The superpower battle for regional supremacy in the South China Sea is heating up once again.
- By Abraham M. DenmarkAbraham M. Denmark is a fellow at the Center for a New American Security. He is co-author of Contested Commons: The Future of American Power in a Multipolar World.
For the last two years, a quiet showdown has played out over the South China Sea, the body of water bordered by China, Vietnam, Malaysia, Singapore, Indonesia, Brunei, the Philippines, and Taiwan. This little-known body of water is of vast strategic importance: Fully one-third of the world’s maritime trade traverses the South China Sea, and some optimistic estimates of its untapped stores of oil and natural gas would make it a second Persian Gulf. The South China Sea is also a major highway linking the oil fields of the Middle East and the factories of East Asia, with more than 80 percent of China’s oil imports (and large percentages for Japan and South Korea as well) flowing over its waters. As influential Asia-watcher Robert D. Kaplan has put it, the South China Sea’s importance to the region makes it the "Asian Mediterranean."
Due to these waters’ importance, several countries — Brunei, Malaysia, the Philippines, and Vietnam — claim sovereignty over part of these waters. Yet China claims rights of sovereignty over almost the entire South China Sea, as detailed in the "9-dash line" included in its submission to the United Nations. While tension in these waters has waxed and waned for several decades, recent years have seen an uptick in tensions. Starting in 2009, two discernable rounds of geopolitical intrigue can be identified, and last week likely marked the beginning of round three.

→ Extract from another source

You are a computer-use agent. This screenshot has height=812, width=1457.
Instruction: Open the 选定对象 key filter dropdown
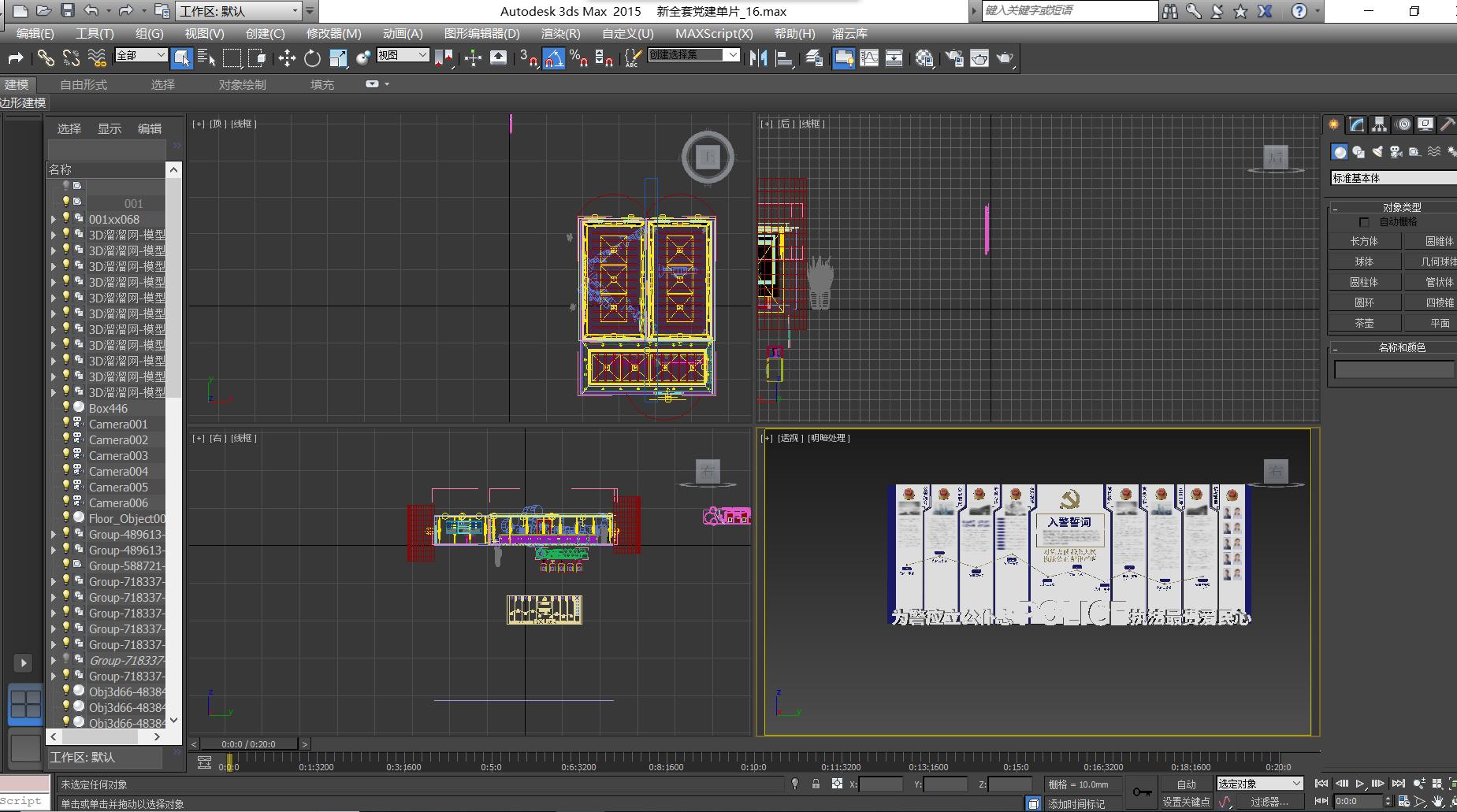click(1259, 784)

The first round began in March 2009, when Chinese fishing vessels harassed the U.S. surveillance ship Impeccable in international waters, 75 miles off the coast of China’s Hainan Island. Three months later, a Chinese submarine collided (apparently accidentally) with the towed sonar array of the USS John S. McCain near Subic Bay off the coast of the Philippines. Other aggressive moves followed, including reports that Beijing had declared the South China Sea to be a "core interest," putting it on par with Taiwan and Xinjiang as fundamental strategic priorities. China’s assertiveness was noted around the world and caused a strong reaction.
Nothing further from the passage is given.